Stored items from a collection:
^^^^

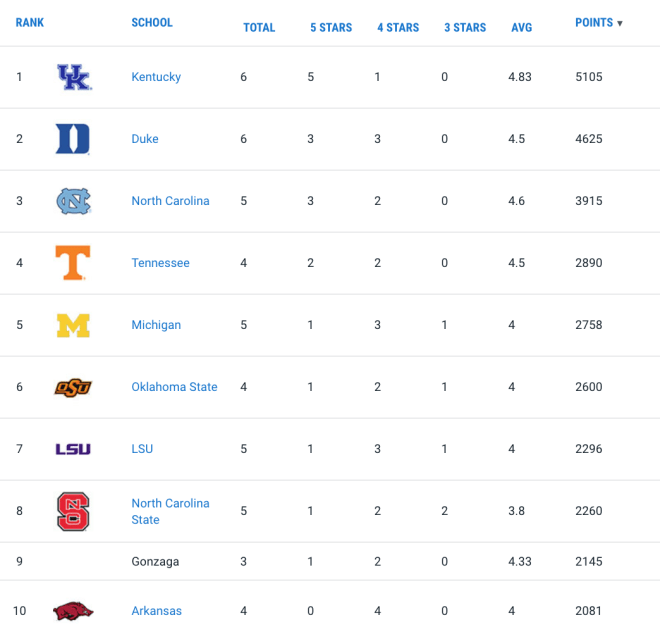Viewport: 660px width, 639px height.
Task: Click the Oklahoma State OSU logo
Action: point(73,387)
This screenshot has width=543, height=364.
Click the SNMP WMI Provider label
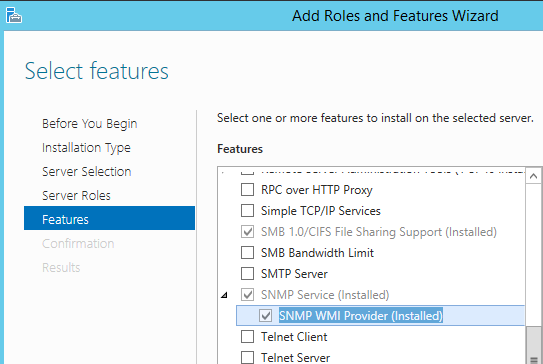tap(360, 316)

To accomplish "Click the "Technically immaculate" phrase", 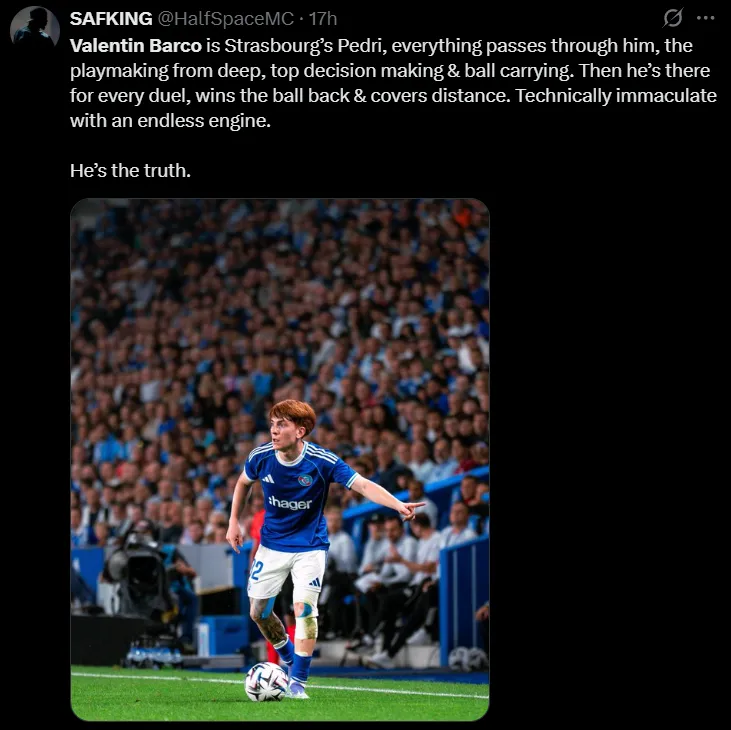I will tap(616, 96).
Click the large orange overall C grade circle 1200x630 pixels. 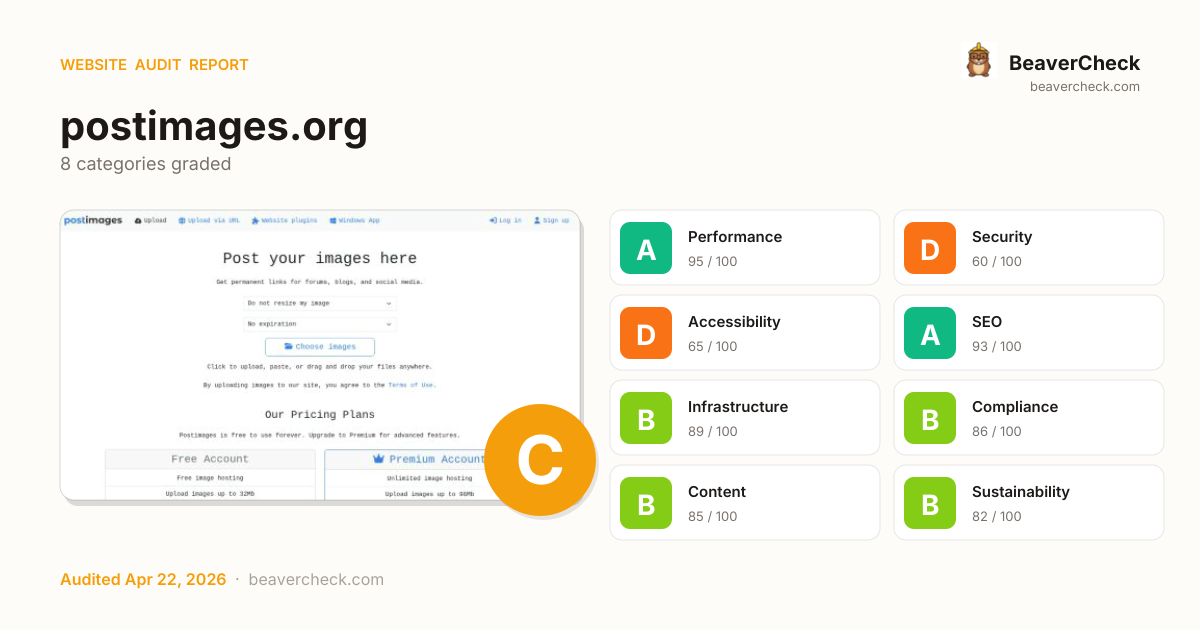[x=540, y=461]
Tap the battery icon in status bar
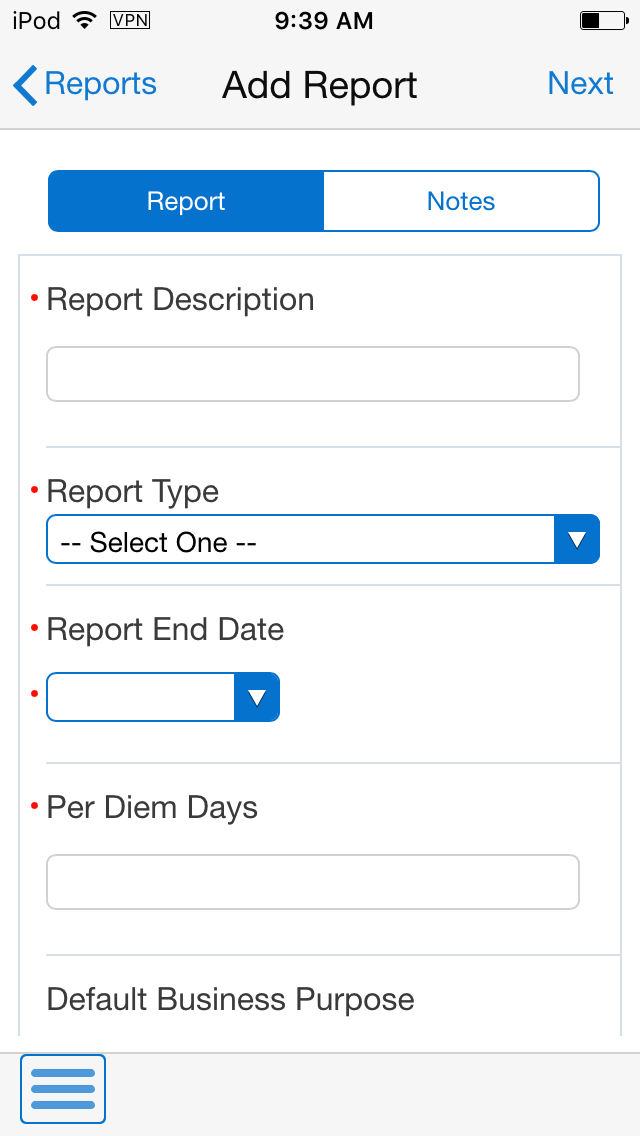The height and width of the screenshot is (1136, 640). (602, 20)
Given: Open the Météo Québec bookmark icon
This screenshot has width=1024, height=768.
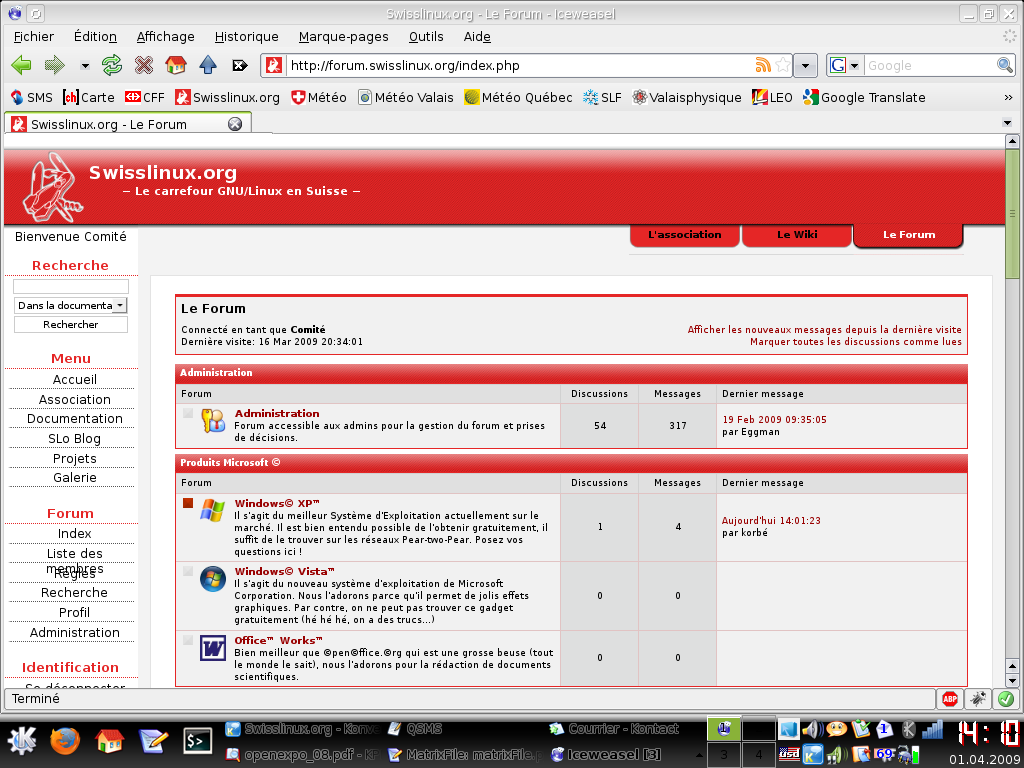Looking at the screenshot, I should point(469,97).
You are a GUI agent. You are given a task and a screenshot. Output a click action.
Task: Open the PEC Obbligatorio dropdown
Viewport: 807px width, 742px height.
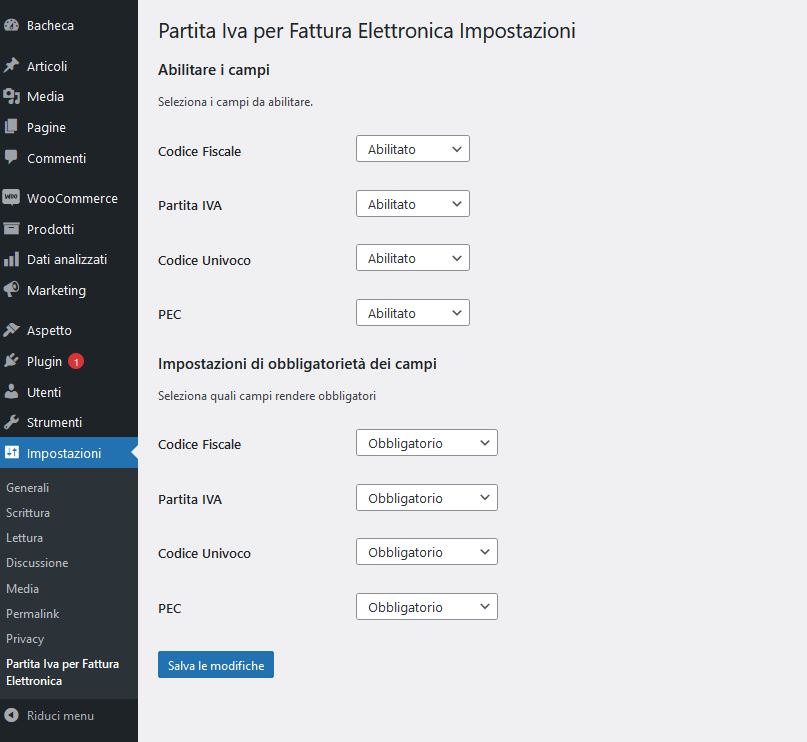pyautogui.click(x=426, y=607)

^^^^

◆ PROMPT ◆
Write out every line from the data above that includes "Open".

◆ SOLUTION FOR THIS EXERCISE ◆
Given: Open the Météo Québec bookmark icon
Task: Open the PEC Obbligatorio dropdown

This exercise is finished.